Córdoba acoge estos días el primer Foro Internacional sobre Diversidad e Interculturalidad, en el que un centenar de profesores, diplomáticos, investigadores, representantes institucionales y especialistas españoles y de otros muchos países debaten sobre la convivencia y las herramientas que hacen posible estrechar lazos entre los pueblos. Y, al decir de los intervinientes en la sesión inaugural, es la interculturalidad la herramienta que sirve para dar respuesta a los desafíos de este siglo XXI.

No hay mejor sitio para celebrar un encuentro de este tipo que Córdoba, referente histórico de convivencia de las culturas cristiana, musulmana y judía. Y no cabe sino saludar con reconocimiento esta iniciativa porque no deja de ser un leit motiv de la candidatura a la capitalidad cultural en el 2016. En este sentido, los nombres de prestigio de los participantes en este foro pueden difundir con propiedad y eficiencia el sello que Córdoba quiere ofrecer en Europa.

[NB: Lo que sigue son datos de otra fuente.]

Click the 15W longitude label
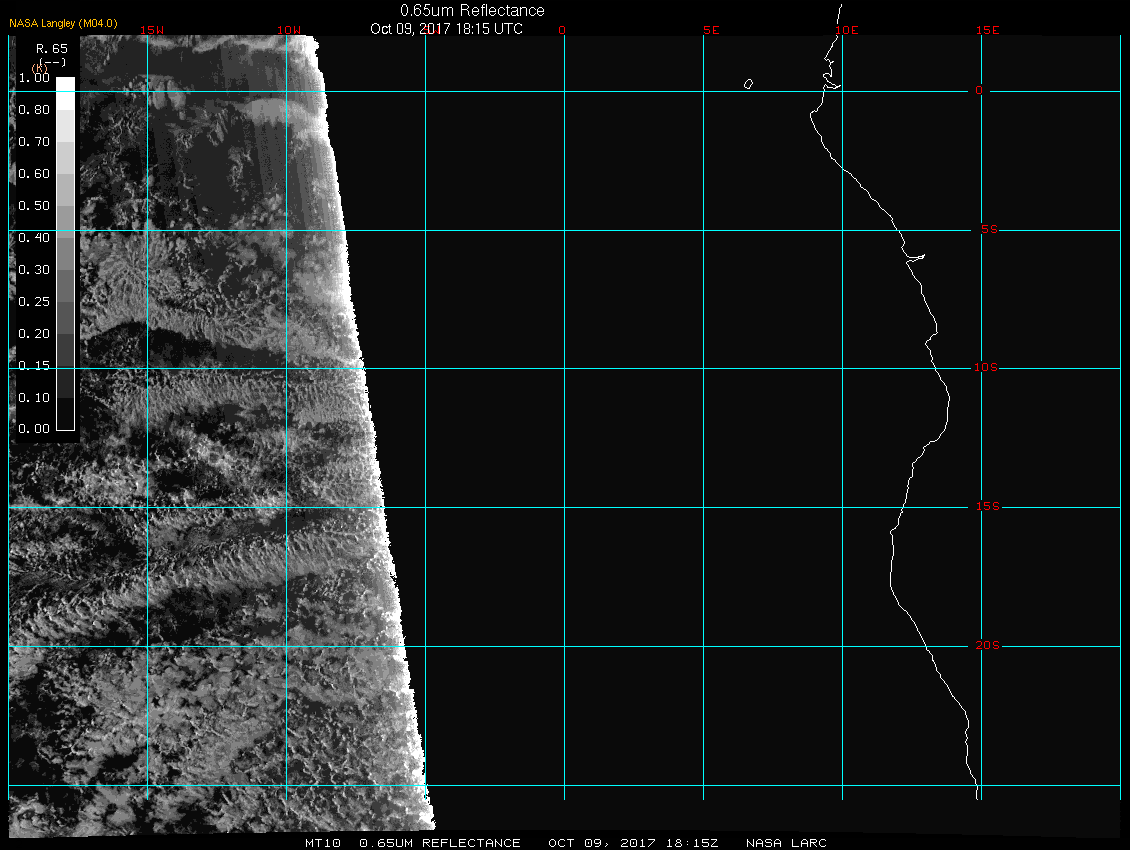This screenshot has width=1130, height=850. 152,30
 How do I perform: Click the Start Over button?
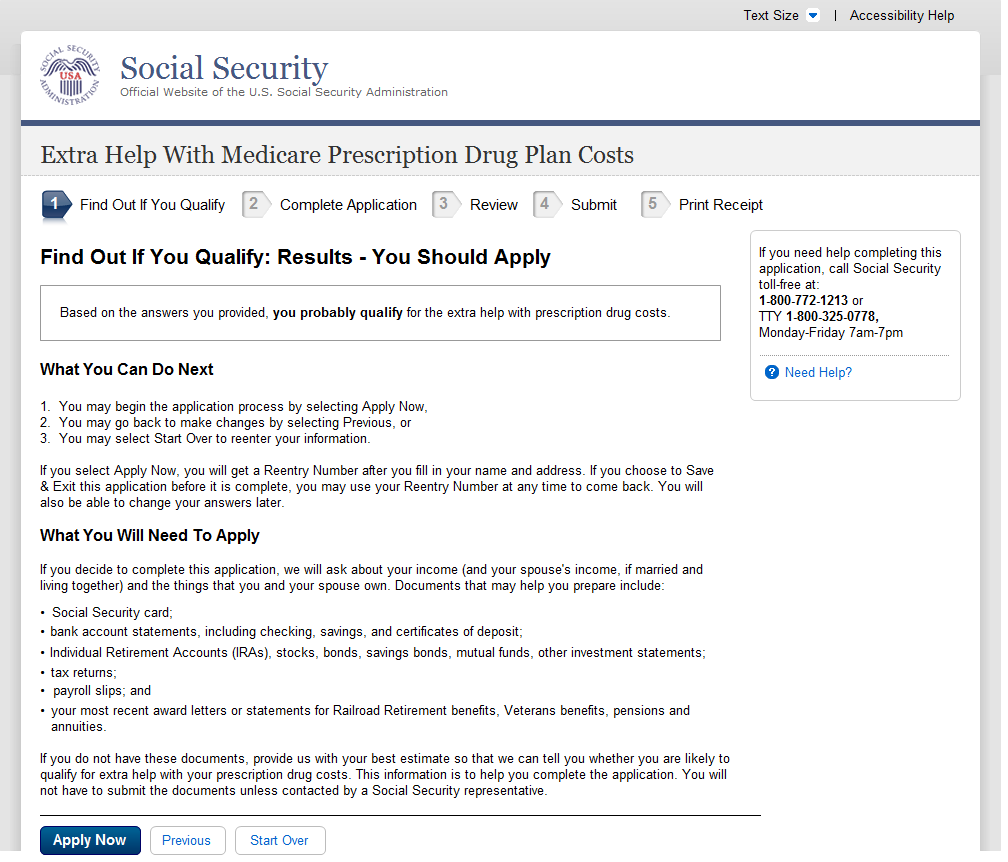click(280, 841)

En la primera sesión de este encuentro se ha hecho hincapié en la interculturalidad como corazón de la Alianza de Civilizaciones, en el protagonismo del individuo y de las ciudades, y en la creciente importancia de culturas como la asiática y la judía.

Foros como este suponen una pequeña siembra que requiere continuidad y amplitud. No pueden ser una excepción, sino una estrategia a corto plazo que marque el hilo conductor de la apuesta por el 2016.